═══ Records for the task ═══

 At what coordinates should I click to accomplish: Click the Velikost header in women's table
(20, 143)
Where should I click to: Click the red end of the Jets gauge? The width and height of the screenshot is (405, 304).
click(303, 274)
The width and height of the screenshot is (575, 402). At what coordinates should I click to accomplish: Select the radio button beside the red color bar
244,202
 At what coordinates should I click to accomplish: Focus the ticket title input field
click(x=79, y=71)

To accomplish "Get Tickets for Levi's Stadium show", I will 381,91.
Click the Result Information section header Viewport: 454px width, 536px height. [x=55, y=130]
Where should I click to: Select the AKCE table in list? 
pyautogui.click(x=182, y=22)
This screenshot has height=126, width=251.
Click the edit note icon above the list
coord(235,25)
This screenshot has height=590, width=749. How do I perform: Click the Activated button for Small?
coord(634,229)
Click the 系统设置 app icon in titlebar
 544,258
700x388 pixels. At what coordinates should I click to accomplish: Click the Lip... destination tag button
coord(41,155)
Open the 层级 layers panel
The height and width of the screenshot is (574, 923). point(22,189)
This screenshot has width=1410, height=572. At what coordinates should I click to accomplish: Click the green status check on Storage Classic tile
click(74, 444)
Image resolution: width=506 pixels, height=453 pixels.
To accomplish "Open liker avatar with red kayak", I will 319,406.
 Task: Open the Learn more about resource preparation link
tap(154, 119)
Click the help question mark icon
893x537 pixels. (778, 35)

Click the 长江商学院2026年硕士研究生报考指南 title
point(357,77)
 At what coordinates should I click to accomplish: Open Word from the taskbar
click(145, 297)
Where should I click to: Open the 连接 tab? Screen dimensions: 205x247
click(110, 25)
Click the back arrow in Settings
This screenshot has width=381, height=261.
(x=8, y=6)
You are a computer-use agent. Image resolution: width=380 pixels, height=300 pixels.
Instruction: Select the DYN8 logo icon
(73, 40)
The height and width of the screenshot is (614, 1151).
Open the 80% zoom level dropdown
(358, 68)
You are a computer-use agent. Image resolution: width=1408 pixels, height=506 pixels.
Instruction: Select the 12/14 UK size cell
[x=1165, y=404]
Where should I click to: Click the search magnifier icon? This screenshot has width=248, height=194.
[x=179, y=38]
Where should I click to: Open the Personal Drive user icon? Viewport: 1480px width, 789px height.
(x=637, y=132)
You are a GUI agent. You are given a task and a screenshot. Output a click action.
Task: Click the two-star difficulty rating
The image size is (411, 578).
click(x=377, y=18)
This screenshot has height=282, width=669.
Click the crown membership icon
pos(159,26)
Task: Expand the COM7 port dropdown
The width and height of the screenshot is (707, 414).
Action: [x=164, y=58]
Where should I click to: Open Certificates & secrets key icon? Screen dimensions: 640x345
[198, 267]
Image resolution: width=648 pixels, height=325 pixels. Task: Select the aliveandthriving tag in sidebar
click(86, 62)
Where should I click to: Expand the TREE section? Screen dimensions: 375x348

═══

== Description of the task ==
From the entries above, extract each line containing "section".

== Output ==
Click the Result Information section header Viewport: 454px width, 536px height. [x=55, y=130]
Where should I click to: Expand the TREE section? Screen dimensions: 375x348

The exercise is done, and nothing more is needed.